═════ Dataset entries ═════
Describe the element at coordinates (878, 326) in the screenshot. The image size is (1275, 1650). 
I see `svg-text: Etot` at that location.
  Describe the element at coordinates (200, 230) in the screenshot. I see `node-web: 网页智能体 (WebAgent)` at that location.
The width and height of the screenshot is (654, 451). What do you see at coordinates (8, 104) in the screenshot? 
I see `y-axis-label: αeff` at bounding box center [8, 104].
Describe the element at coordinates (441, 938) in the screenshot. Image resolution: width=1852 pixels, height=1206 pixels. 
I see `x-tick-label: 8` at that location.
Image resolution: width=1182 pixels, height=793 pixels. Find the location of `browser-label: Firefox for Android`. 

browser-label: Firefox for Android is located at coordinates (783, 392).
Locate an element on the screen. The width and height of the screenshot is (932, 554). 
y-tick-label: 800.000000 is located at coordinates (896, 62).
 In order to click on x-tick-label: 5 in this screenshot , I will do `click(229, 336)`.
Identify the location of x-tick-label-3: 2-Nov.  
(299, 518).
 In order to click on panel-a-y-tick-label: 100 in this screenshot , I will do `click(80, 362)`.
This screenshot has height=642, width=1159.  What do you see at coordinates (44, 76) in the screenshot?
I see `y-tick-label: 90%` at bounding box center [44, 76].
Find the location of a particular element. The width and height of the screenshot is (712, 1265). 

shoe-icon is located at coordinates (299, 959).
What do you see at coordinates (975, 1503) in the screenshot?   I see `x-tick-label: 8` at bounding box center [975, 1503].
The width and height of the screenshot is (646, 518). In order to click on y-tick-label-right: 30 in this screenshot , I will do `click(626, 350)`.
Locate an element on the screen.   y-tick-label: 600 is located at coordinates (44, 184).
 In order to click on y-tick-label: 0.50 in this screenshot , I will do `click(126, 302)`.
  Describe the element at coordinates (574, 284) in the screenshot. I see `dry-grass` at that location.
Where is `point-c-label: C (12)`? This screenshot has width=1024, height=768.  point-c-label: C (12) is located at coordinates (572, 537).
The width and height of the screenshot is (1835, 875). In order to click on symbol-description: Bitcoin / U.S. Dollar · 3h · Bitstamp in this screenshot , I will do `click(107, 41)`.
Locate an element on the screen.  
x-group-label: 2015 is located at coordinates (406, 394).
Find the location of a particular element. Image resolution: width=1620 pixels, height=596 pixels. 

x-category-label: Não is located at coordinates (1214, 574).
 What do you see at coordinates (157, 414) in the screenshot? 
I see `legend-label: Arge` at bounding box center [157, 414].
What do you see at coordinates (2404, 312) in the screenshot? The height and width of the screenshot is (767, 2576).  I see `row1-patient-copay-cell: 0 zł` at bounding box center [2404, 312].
═════
• Task directions: Reproduce the rows word for word, from the first line of the rows through the line containing "Describe the element at coordinates (200, 230)", including both ends, and nothing else.

• Response for this exercise:
Describe the element at coordinates (878, 326) in the screenshot. The image size is (1275, 1650). 
I see `svg-text: Etot` at that location.
  Describe the element at coordinates (200, 230) in the screenshot. I see `node-web: 网页智能体 (WebAgent)` at that location.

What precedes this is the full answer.